▸ **Task instructions**
For the word "button", tally the lines of the data that contain it and give the tally alone.

START Supplied material

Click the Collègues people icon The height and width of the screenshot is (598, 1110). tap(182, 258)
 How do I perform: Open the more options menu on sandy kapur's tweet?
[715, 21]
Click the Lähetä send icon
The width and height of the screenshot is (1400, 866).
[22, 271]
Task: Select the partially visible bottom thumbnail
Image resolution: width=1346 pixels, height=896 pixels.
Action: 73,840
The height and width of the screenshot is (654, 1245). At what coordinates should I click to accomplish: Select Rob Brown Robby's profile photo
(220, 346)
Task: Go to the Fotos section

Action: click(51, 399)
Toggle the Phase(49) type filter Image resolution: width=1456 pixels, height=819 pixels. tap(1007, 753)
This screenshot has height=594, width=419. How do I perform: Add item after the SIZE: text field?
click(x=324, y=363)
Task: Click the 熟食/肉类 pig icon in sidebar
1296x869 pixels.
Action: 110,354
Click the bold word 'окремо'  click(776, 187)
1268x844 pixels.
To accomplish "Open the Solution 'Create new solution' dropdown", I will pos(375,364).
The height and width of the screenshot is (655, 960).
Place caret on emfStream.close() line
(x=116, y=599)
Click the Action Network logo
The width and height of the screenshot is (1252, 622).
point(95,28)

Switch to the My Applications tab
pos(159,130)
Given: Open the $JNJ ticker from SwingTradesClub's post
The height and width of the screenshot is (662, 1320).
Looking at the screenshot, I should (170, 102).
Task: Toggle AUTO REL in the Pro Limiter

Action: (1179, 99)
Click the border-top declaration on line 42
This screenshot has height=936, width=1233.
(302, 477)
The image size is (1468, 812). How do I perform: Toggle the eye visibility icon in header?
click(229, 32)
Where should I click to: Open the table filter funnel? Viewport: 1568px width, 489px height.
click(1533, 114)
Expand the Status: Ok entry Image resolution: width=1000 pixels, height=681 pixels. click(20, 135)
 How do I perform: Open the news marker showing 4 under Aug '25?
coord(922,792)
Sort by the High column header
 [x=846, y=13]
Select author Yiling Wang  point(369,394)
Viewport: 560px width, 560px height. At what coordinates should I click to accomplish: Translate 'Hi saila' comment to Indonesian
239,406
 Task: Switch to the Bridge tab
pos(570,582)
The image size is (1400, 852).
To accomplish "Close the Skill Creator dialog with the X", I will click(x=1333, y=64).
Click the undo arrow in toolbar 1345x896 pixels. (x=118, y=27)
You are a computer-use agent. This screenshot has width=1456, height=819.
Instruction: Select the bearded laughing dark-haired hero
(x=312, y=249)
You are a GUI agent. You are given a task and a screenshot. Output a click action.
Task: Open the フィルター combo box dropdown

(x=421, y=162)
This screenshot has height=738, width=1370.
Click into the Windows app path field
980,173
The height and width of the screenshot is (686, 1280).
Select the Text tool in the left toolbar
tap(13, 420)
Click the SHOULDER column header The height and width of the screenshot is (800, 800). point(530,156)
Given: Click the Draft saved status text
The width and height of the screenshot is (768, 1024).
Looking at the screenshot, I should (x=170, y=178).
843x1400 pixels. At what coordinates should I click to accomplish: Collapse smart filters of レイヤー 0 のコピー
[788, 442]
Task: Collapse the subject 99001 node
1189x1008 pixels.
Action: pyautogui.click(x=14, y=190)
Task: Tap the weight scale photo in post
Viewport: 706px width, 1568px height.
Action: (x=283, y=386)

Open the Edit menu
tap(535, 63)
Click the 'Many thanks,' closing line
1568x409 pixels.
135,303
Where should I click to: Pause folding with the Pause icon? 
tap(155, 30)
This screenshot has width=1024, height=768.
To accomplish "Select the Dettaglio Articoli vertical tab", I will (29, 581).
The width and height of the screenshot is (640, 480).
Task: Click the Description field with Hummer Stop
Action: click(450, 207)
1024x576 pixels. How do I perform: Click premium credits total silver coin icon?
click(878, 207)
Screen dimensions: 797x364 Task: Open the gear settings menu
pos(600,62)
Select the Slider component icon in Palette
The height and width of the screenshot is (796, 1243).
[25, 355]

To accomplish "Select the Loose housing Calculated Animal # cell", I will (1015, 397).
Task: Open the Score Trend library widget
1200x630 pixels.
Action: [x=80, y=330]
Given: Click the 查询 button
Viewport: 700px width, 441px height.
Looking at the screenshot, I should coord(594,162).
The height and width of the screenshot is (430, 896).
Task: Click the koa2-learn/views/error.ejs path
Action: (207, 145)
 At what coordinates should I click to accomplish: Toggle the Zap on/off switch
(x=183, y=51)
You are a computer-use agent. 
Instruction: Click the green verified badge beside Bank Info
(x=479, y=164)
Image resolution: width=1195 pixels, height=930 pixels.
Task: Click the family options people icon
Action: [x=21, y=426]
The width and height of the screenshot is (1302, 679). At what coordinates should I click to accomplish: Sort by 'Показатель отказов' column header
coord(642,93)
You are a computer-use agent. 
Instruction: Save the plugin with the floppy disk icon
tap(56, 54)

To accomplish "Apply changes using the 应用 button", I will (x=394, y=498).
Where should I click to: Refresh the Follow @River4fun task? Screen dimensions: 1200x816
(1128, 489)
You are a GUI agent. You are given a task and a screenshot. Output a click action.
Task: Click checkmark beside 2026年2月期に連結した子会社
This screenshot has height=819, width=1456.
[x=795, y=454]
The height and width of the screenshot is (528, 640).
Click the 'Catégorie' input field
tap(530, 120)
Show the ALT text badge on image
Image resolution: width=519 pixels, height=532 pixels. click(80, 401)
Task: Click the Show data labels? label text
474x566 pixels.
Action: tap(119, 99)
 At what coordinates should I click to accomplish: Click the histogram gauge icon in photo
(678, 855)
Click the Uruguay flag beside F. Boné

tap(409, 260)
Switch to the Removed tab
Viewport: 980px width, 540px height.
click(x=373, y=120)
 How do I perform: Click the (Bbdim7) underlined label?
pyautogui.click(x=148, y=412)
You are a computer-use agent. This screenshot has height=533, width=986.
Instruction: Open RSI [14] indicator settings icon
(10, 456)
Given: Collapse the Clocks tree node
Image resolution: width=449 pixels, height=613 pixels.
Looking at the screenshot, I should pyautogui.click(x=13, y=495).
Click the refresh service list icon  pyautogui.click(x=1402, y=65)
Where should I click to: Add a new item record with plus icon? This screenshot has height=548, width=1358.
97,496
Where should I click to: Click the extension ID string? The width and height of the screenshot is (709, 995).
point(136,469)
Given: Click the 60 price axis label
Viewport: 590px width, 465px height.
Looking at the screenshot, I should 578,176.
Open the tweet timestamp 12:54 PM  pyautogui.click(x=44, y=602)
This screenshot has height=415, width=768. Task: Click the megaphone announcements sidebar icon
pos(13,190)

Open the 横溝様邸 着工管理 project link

END Supplied material

▸ **Written answer**
2